Please carefully take that answer with a grain of salt.
You need to always double-check anything that generative AI spits out, so never assume that just because generative AI tells you something that the matter is ironclad. It might not be. In this instance, I do agree with the way in which ChatGPT expressed the matter. Score a point for AI.
Here is a recap of my thoughts on the weighty topic:
- (1) AI hallucinations tend to be false information as a result of overgeneralization during pattern matching or mismatched contexts or probabilistic outstretched wording selections.
- (2) AI creativity tends to be based on identified patterns which are then combined or at times precariously extended to generate something beyond the prevailing data training of the AI.
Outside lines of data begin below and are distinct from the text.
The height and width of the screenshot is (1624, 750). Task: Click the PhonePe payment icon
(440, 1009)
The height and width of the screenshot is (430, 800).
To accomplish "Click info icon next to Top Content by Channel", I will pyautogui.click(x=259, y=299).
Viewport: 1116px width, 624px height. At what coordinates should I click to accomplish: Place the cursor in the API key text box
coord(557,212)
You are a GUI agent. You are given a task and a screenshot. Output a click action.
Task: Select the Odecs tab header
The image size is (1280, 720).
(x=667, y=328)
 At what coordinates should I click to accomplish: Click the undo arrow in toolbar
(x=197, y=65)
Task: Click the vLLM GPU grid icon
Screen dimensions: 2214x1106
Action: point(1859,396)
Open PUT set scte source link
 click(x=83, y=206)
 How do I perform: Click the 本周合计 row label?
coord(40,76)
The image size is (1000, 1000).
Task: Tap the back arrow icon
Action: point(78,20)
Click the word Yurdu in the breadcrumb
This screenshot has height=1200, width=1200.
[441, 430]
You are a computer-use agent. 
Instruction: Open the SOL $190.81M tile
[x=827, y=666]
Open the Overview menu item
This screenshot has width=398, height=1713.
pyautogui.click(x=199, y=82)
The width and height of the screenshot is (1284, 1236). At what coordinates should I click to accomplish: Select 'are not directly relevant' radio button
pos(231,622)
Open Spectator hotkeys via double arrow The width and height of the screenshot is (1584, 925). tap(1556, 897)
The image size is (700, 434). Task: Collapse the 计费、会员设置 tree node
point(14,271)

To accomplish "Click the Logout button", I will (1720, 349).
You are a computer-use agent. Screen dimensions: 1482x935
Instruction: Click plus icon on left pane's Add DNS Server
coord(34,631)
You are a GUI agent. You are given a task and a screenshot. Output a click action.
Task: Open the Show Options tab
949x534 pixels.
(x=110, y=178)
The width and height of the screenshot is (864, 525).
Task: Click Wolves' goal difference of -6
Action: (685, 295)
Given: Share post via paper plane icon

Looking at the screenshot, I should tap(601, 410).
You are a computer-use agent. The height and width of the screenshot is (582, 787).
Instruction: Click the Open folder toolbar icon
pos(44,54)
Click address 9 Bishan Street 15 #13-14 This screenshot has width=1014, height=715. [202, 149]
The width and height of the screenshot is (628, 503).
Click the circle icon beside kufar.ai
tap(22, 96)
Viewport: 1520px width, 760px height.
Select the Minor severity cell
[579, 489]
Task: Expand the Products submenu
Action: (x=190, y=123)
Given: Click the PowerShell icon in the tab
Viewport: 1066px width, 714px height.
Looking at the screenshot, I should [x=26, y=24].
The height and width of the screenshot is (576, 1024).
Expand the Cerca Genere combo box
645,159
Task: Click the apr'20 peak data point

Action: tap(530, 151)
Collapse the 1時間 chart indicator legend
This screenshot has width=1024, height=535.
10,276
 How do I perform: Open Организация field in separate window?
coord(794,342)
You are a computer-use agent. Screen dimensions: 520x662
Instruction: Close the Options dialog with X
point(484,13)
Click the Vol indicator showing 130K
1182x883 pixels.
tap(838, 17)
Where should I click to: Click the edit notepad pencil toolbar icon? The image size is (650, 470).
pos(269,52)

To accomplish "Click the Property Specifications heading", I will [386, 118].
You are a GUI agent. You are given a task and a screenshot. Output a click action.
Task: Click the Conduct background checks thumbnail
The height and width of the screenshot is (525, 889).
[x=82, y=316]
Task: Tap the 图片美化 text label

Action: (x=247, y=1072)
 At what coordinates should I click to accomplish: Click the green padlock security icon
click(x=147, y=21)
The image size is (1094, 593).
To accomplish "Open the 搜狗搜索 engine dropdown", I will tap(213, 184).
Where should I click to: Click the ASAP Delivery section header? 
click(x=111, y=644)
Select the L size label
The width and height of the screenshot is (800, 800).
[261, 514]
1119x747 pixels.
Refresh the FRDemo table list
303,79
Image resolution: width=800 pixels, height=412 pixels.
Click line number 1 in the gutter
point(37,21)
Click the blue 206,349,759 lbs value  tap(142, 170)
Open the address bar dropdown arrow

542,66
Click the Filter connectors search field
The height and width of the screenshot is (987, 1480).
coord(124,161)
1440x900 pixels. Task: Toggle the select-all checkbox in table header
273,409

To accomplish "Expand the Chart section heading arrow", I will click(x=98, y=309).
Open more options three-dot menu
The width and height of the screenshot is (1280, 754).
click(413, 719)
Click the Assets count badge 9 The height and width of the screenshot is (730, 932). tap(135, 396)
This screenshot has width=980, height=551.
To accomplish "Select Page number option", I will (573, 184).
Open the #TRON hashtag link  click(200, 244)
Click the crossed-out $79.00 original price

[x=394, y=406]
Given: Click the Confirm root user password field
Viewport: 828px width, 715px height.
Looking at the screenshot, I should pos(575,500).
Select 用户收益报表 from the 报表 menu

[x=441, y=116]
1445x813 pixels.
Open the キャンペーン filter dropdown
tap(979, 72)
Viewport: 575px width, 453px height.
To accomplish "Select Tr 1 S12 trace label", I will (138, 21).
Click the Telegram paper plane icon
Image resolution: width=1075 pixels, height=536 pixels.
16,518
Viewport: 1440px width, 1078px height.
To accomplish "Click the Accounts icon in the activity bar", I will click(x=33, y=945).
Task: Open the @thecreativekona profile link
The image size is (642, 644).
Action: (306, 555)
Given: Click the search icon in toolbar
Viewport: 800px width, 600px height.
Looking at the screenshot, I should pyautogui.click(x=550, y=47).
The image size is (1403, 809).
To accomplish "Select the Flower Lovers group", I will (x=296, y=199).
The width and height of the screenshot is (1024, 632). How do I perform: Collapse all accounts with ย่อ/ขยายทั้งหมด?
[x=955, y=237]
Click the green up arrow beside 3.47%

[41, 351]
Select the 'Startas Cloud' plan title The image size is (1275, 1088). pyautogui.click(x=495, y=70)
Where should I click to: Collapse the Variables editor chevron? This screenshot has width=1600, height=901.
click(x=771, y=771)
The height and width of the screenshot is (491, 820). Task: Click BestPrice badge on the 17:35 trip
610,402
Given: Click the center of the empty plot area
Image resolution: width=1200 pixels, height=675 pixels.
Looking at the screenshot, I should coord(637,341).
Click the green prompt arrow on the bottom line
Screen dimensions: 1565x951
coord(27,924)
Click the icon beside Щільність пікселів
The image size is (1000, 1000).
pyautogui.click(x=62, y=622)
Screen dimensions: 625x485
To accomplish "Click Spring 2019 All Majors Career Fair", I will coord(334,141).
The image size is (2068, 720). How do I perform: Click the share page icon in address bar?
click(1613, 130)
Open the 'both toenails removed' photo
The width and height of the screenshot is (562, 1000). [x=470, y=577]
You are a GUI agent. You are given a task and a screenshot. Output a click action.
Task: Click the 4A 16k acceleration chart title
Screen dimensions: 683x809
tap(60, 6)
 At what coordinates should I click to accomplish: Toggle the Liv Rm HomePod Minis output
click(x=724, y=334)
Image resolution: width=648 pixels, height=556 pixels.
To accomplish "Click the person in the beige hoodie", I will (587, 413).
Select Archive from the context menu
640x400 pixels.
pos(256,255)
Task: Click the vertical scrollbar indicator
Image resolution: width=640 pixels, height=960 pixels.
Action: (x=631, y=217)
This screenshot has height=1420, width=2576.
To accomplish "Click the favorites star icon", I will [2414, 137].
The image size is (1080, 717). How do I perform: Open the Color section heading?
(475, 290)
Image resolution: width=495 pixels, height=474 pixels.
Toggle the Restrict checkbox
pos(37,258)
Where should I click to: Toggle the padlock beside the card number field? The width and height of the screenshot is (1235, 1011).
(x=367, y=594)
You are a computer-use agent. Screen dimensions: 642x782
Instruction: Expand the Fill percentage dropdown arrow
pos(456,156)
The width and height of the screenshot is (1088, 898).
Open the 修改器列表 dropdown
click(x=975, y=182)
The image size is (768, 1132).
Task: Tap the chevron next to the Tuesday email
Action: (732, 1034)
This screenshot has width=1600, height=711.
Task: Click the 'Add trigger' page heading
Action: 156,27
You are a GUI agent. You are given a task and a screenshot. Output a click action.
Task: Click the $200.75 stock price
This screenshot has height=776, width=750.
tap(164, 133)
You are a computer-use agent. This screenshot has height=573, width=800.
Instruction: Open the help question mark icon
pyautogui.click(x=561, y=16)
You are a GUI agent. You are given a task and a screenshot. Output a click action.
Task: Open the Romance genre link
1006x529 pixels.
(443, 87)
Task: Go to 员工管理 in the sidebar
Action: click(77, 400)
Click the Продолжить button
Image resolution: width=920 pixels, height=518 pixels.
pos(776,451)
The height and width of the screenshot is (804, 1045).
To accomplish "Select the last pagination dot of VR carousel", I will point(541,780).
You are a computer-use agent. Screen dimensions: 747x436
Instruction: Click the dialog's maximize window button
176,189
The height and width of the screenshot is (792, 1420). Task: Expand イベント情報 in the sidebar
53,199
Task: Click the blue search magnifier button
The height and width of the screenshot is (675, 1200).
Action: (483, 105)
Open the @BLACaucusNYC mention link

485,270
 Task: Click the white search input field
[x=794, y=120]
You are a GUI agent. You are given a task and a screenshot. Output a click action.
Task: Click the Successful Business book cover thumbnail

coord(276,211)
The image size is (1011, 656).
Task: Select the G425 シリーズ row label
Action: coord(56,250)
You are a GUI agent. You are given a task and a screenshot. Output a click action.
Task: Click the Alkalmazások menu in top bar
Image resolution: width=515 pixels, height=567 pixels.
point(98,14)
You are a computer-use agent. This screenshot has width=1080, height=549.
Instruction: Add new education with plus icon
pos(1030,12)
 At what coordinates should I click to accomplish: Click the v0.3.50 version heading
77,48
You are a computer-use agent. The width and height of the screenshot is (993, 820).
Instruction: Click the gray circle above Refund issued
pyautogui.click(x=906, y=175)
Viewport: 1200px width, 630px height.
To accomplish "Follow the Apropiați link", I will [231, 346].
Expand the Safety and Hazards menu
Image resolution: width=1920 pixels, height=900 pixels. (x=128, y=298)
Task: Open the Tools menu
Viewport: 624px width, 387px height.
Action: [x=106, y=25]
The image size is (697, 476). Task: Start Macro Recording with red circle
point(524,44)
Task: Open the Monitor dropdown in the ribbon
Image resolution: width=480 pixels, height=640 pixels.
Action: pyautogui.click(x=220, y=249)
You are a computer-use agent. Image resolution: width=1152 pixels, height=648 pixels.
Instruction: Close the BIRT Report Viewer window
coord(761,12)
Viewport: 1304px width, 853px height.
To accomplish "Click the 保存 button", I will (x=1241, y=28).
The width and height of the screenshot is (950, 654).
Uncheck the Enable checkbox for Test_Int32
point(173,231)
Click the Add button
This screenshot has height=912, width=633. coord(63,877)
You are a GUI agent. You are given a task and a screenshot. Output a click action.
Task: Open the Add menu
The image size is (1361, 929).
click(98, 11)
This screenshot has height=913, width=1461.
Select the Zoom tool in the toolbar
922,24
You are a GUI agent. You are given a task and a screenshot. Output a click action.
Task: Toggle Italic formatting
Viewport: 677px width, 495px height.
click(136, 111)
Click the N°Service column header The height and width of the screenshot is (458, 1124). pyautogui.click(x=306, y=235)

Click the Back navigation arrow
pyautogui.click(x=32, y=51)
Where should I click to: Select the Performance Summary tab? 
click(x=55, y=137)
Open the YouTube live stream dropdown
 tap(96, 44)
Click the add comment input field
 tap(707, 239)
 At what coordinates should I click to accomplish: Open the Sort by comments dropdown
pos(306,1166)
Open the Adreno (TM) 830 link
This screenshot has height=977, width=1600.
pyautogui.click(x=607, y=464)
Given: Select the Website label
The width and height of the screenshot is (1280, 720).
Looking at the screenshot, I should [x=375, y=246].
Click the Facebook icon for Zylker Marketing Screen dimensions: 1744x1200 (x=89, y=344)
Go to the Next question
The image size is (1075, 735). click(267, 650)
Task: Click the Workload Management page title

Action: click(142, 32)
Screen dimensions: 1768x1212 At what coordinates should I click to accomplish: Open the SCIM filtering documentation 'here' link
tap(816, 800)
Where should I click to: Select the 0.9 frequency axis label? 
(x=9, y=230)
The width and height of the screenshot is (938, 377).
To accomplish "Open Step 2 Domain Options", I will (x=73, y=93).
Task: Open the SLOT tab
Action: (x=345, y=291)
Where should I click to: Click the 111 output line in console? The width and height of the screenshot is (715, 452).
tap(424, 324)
- (3) A numeric temperature setting can be used to adjust the randomness selection of words and thus can by directed human hand impact the considered creativeness of the AI generated outputs.
- (4) To some degree, the propensity for AI hallucinations can be traced to the inherent contemporary design of generative AI, and the same might be said regarding the capability of generating creative outputs too. It is the design that is the intersection, rather than a connective link between the two types of outputs.
Stuck For Now But Not For Always
Some closing comments for you.
There are ongoing and vigorous debates concerning the existing ways in which generative AI is devised, and some ardently assert we must find alternative mechanisms if we really want to achieve artificial general intelligence or AGI. For example, a hybrid approach known as neuro-symbolic AI might be the next wave forward, see my analysis at the link here.
I bring this up because one argued position is that this AI creativity versus AI hallucinations conundrum arises by the means we have chosen to design and construct generative AI at this point in time. If we approached things differently, we might not be in such a boat. We shot our own foot, as it was by our design choices. A contrarian would insist that these are two peas in the same pod. You can’t have one without the other. They would declare that you cannot avoid the dilemma. It is intrinsic and unavoidable.
Where do you land on this dispute?
Let’s go to the last word on this, for now, by quoting the time-honored philosopher Aristotle: “No great mind has ever existed without a touch of madness.” Is that applicable to AI too, or are we falsely associating human inclinations to a mathematical and computational entanglement?
Think that over, do so sanely and please, without losing your mind.